When a test requester executes Tast CLI to run a test, the framework calls its
test function, passing a context.Context and a testing.State, with which it can
access resources needed for test scenario execution.
One of the most important things a test function does is to **report test
errors**. A test is considered **failed** if it reports one or more errors.
Otherwise, a test is considered **passed**. Once the framework starts a test,
its result is either passed or failed. If a test cannot be run on certain
conditions, it should describe the constraints as software/hardware dependencies
so that the framework skips it without executing it.
A test can save output files for post-run inspection. testing.State.OutDir and
testing.ContextOutDir returns a directory where a test should place output
files.
*** note
**Note**: Additional restrictions on test files
For better consistency and readability, we have a lint checker which enforces
various rules on how to define a test. Here are some notable rules:
- A test file must define exactly one test. It is prohibited to define two or
more tests in a file.
- A test file name must match with the base name of a test. For example, a test
named "pkg.FooBar" must be defined in pkg/foo_bar.go.
- A test file must not define any exported symbols but a test function. It can
still optionally define other unexported symbols (constants, variables,
functions...) that are used by the test.
These rules are designed to make it very easy to find a test file from a test name.
***
#### Local/remote
There are two types of tests: **local tests** and **remote tests**. Local tests
are executed in a process running on the target system, while remote tests are
executed in a process running on the host system.

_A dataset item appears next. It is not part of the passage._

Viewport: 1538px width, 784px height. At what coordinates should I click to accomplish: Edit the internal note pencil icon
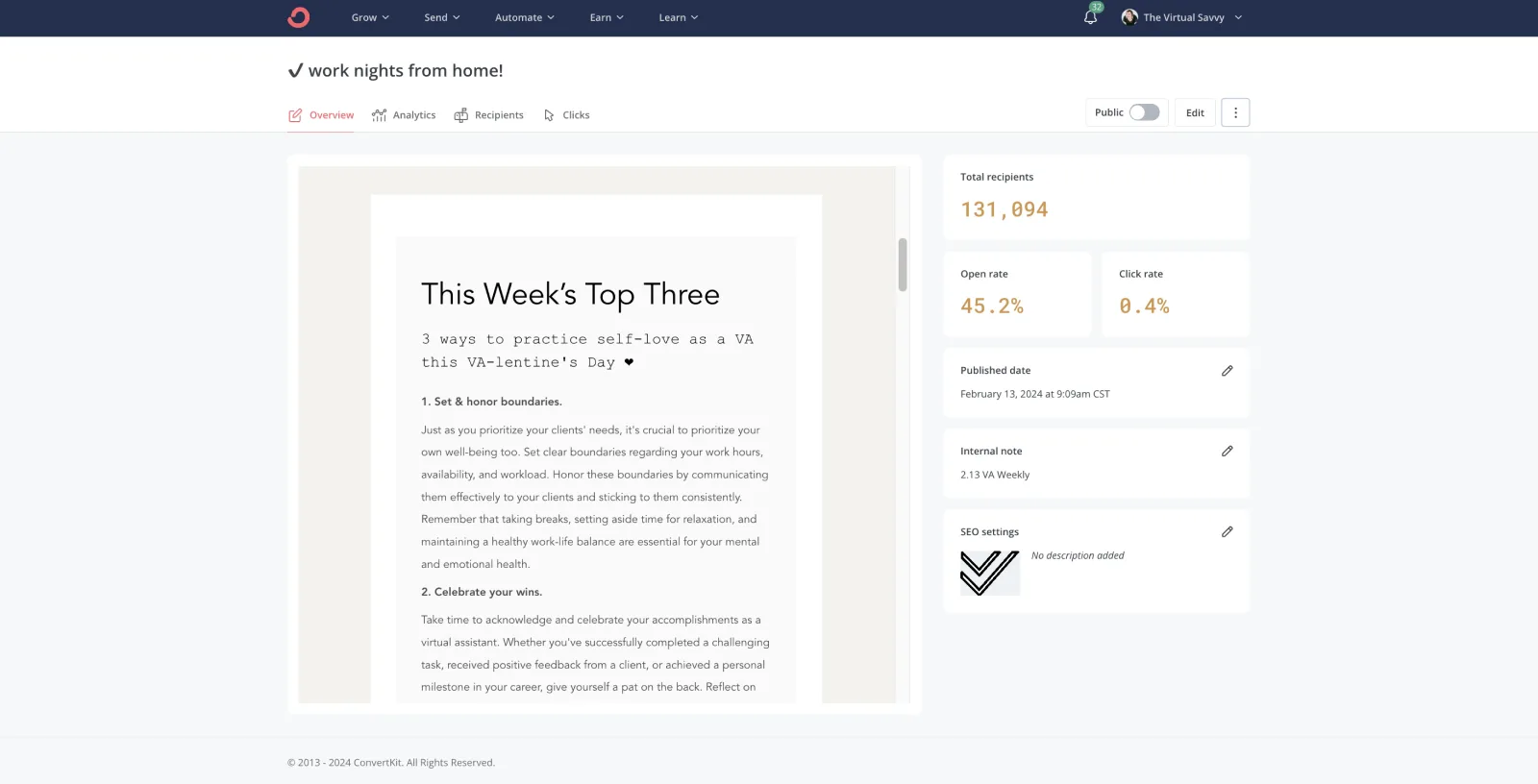click(x=1227, y=452)
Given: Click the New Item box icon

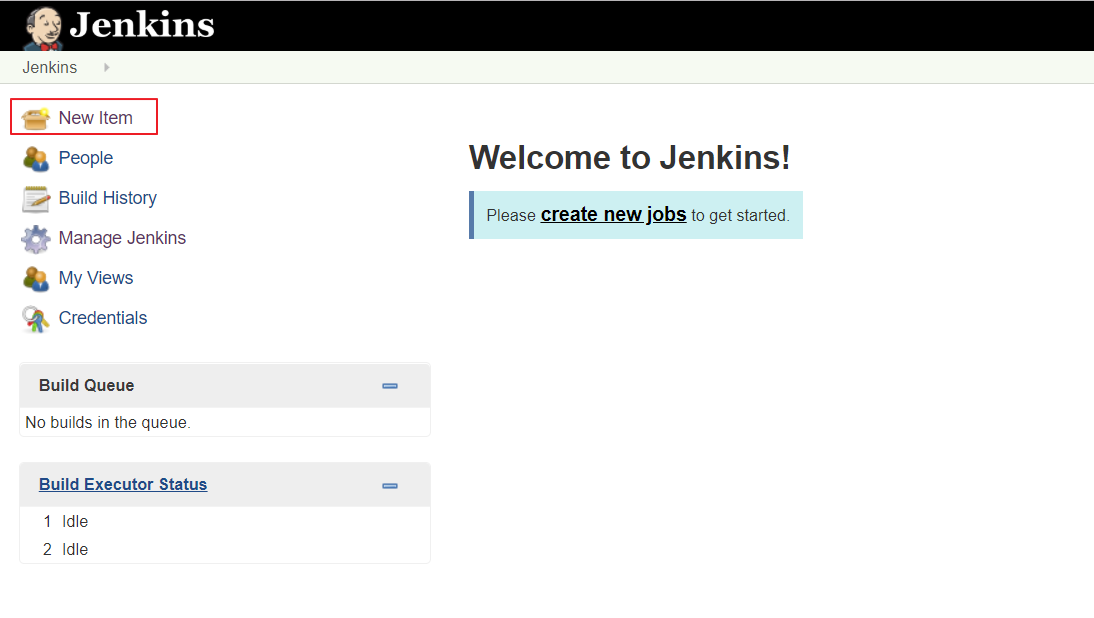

Unless remote test functionalities are needed, a test is better to be written as
a local test. Local tests are much easier to interact with the target system as
it gets direct access to the resources on the target system (e.g. local file
system, network sockets, system calls).
There are several cases where remote tests are needed. One of the most popular
cases is a test rebooting the target system. Such a test cannot be written as a
local test since a reboot would terminate a testing process itself. Other
possible cases where remote tests are needed are: a test temporarily detaching
the target system from the network, a test controlling the target system via
peripherals attached to it, or a test interacting with multiple target systems.
Fixtures can also be local and remote. See [Fixtures](#fixtures) for details.
#### Services
A **service** is a user-defined gRPC service that can be run on the target
system to be called from remote tests and fixtures.
Remote tests have access to the target device via SSH, with which they can
interact with the target device theoretically. However it is only capable of
running external commands on the target system, so it's not enough to perform
complicated test scenarios. Instead users can implement services and call them
from remote tests by gRPC. Then remote tests can call into support libraries
built for local tests.
Services are registered to the framework in a very similar way as tests.
A service is defined in a .go file called **a service file**, containing the
following two symbols:
1. **Service registration**: An init() function that registers a service to the
framework on initialization.
2. **Service implementation**: An exported type that implements a gRPC service.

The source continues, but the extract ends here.